--- start TEXT EXTRACT ---
When people think about 10 bagger stocks, they often think about all the wonderful growth stocks that gradually return 10x over time. Over the weekend, we ran some filters to seek out the current stocks that returned 10x between their lows and their highs during the past decade, to see how these stocks behaved. Therefore, some of these stocks may be now at a price significantly lower than their previous peak, but they did at one point in the past decade returned 10x for the investors who bought at their lows. This also excludes the stocks which got acquired and are no longer trading. In addition, we filtered out all the stocks with current market capitalisation less than $300 million, thus filtering out all the penny stocks and a few others. With these criteria, we found around 500 of these stocks.
Since the dot com bubble bursted in 2000, these stocks did not take into account one of the craziest bubbles of investment history. However, there were plenty that caught the housing bubble and commodities craze before the financial tsunami washed them out.
From this universe of 10x return stocks, they can be basically classified into 3 types:
- Crashed and recovered stocks These are stocks that was once the darlings of investors, then crashed but then somehow found a way to climb back to return 10x for the investors who bought at the low. Many of them are tech stocks which crashed after the dot com bubble, but proceeded to a great recovery.
- These are stocks that was once the darlings of investors, then crashed but then somehow found a way to climb back to return 10x for the investors who bought at the low. Many of them are tech stocks which crashed after the dot com bubble, but proceeded to a great recovery.
- Super spike stocks These are stocks which spiked and return 10x, but then crashed back to their previous levels. Many of them are housing or commodities related companies.
--- end TEXT EXTRACT ---
--- start DATA RECORDS ---
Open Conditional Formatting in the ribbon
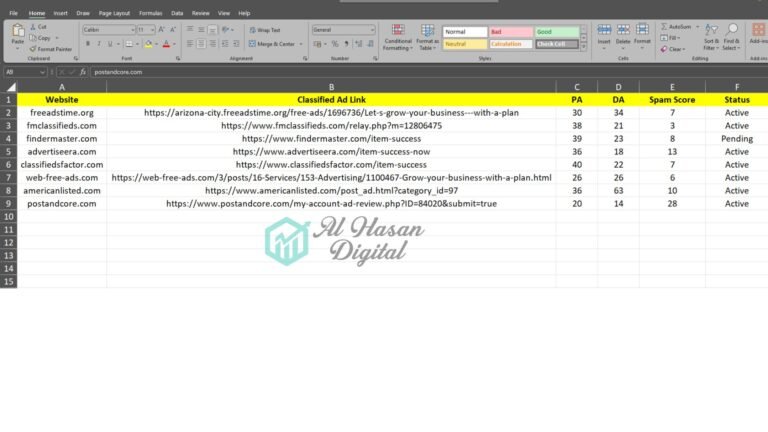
--- end DATA RECORDS ---
--- start DATA RECORDS ---
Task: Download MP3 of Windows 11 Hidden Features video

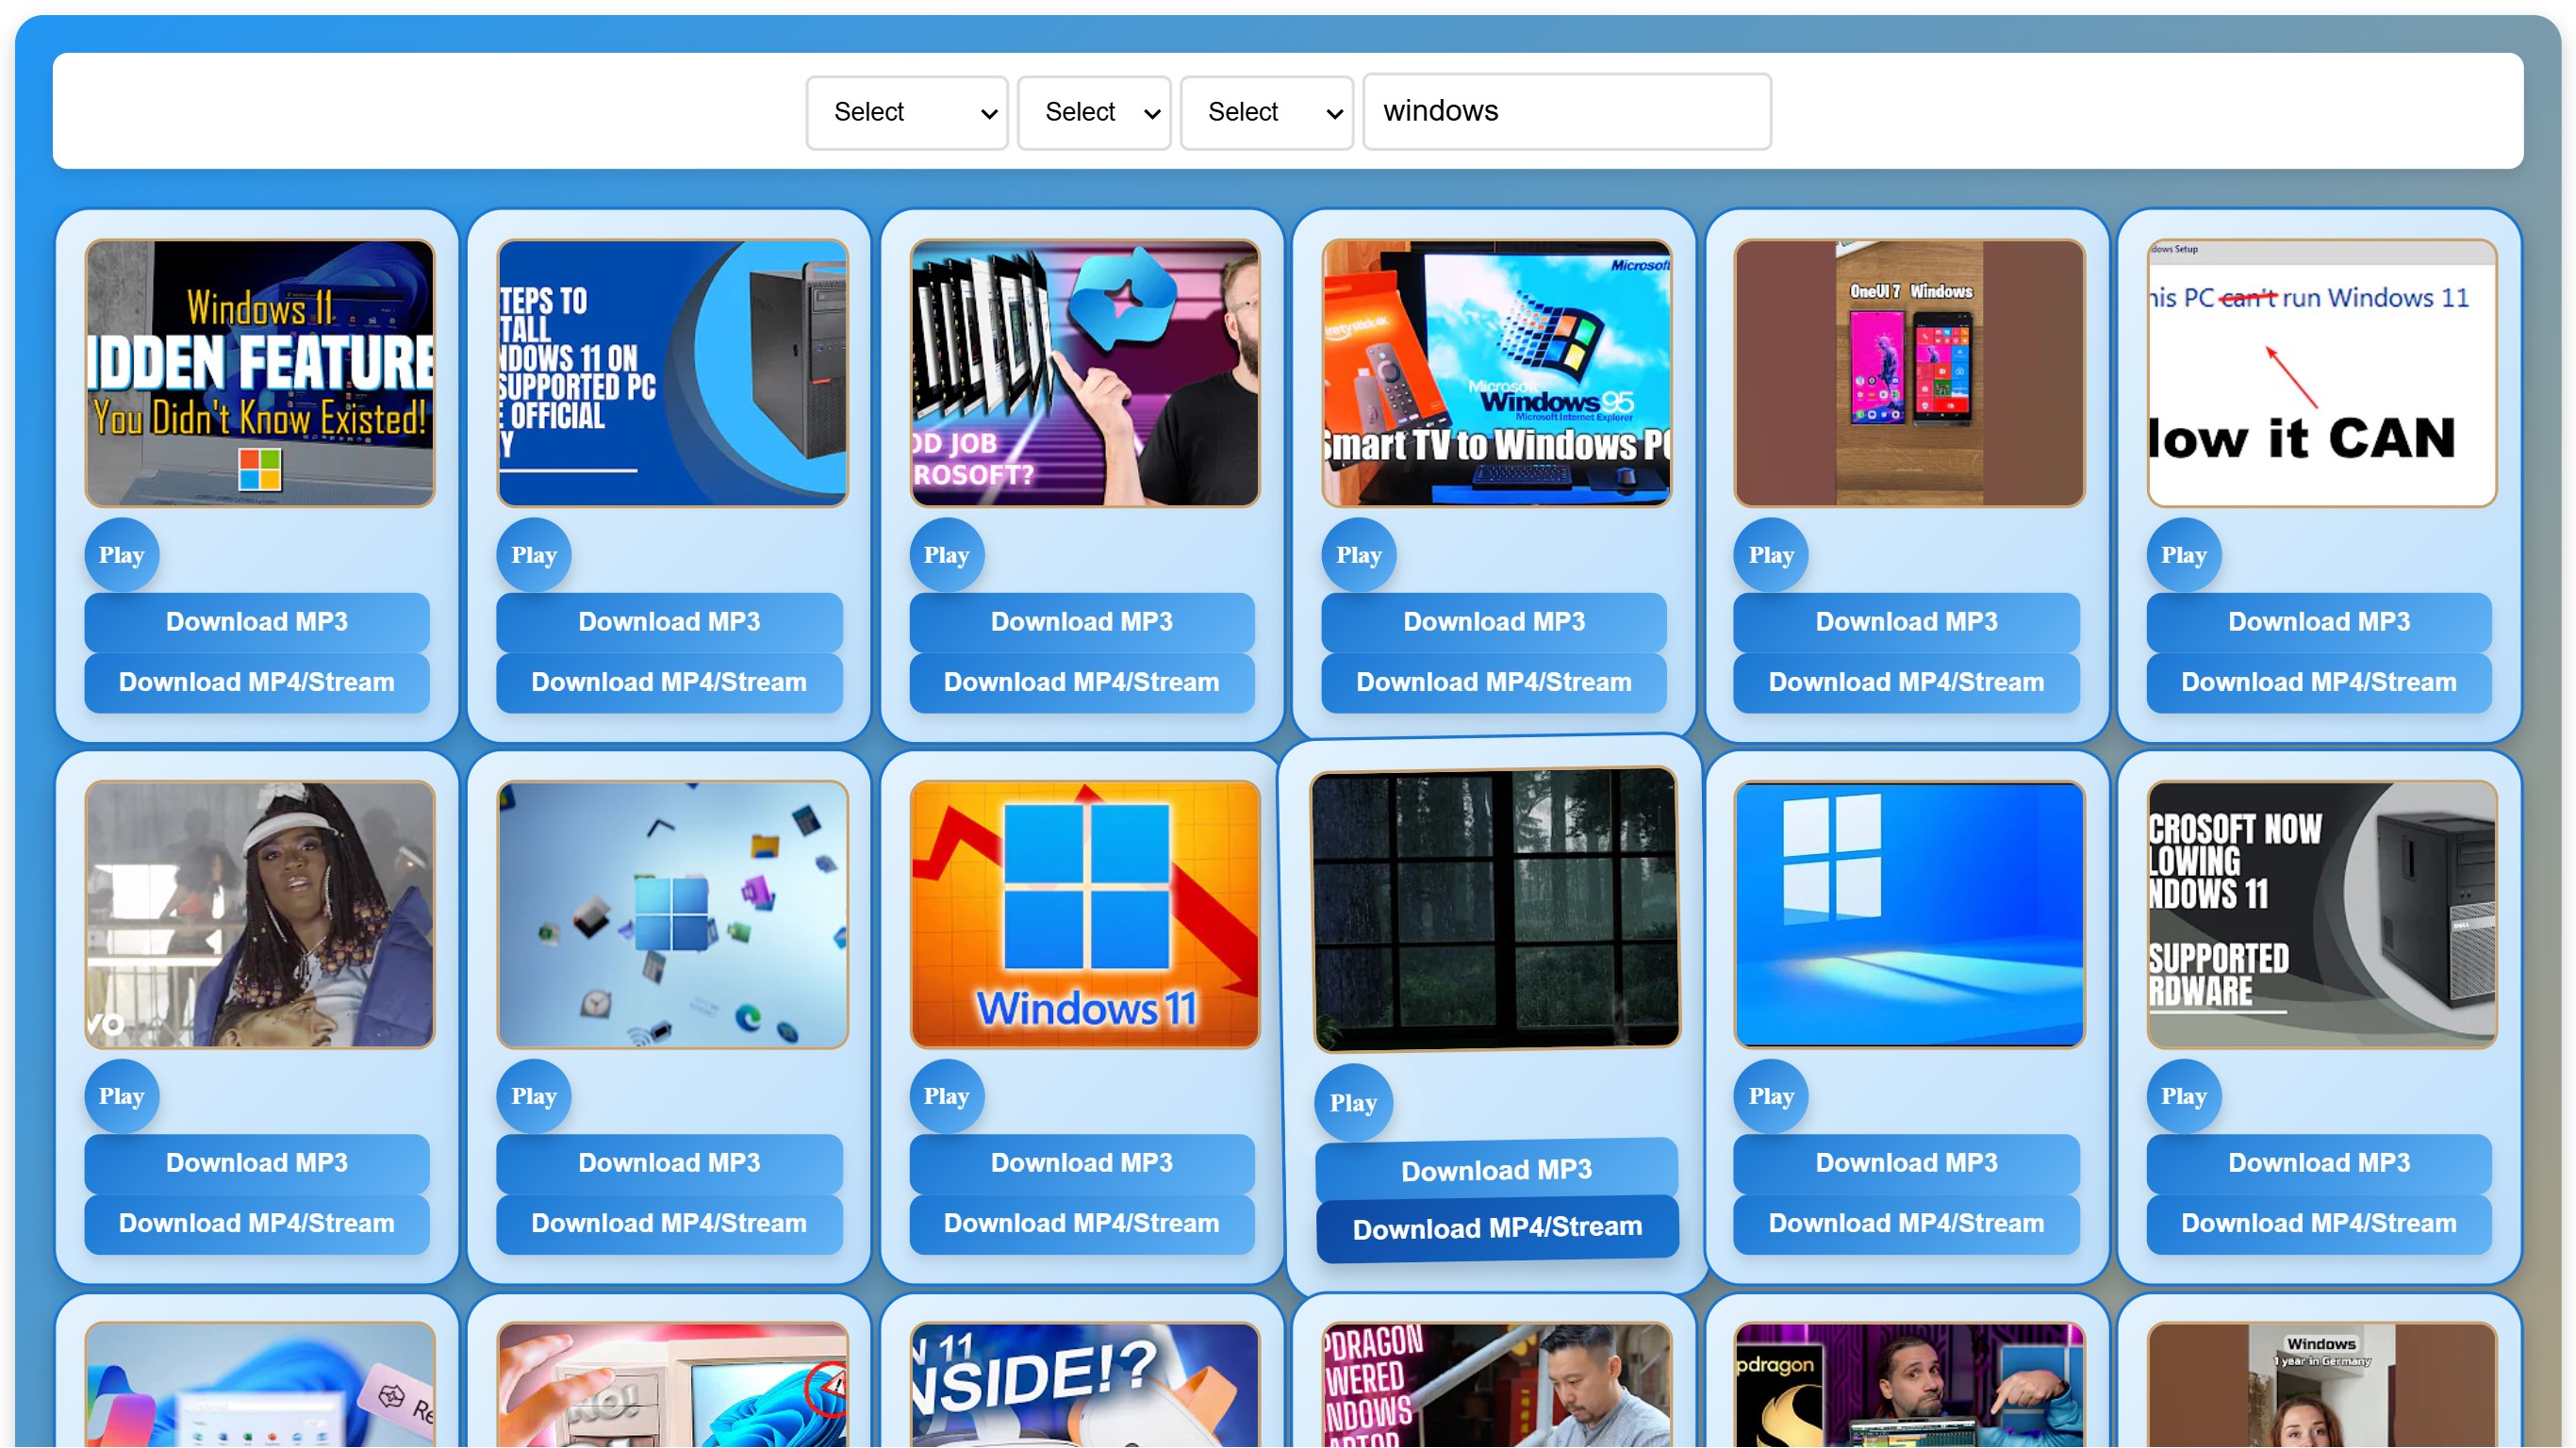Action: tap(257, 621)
--- end DATA RECORDS ---
### DIRECTIVE
Reproduce the text above on stocks that returned ten times their low in full, with its wording unchanged.

### CORRECT RESULT
When people think about 10 bagger stocks, they often think about all the wonderful growth stocks that gradually return 10x over time. Over the weekend, we ran some filters to seek out the current stocks that returned 10x between their lows and their highs during the past decade, to see how these stocks behaved. Therefore, some of these stocks may be now at a price significantly lower than their previous peak, but they did at one point in the past decade returned 10x for the investors who bought at their lows. This also excludes the stocks which got acquired and are no longer trading. In addition, we filtered out all the stocks with current market capitalisation less than $300 million, thus filtering out all the penny stocks and a few others. With these criteria, we found around 500 of these stocks.
Since the dot com bubble bursted in 2000, these stocks did not take into account one of the craziest bubbles of investment history. However, there were plenty that caught the housing bubble and commodities craze before the financial tsunami washed them out.
From this universe of 10x return stocks, they can be basically classified into 3 types:
- Crashed and recovered stocks These are stocks that was once the darlings of investors, then crashed but then somehow found a way to climb back to return 10x for the investors who bought at the low. Many of them are tech stocks which crashed after the dot com bubble, but proceeded to a great recovery.
- These are stocks that was once the darlings of investors, then crashed but then somehow found a way to climb back to return 10x for the investors who bought at the low. Many of them are tech stocks which crashed after the dot com bubble, but proceeded to a great recovery.
- Super spike stocks These are stocks which spiked and return 10x, but then crashed back to their previous levels. Many of them are housing or commodities related companies.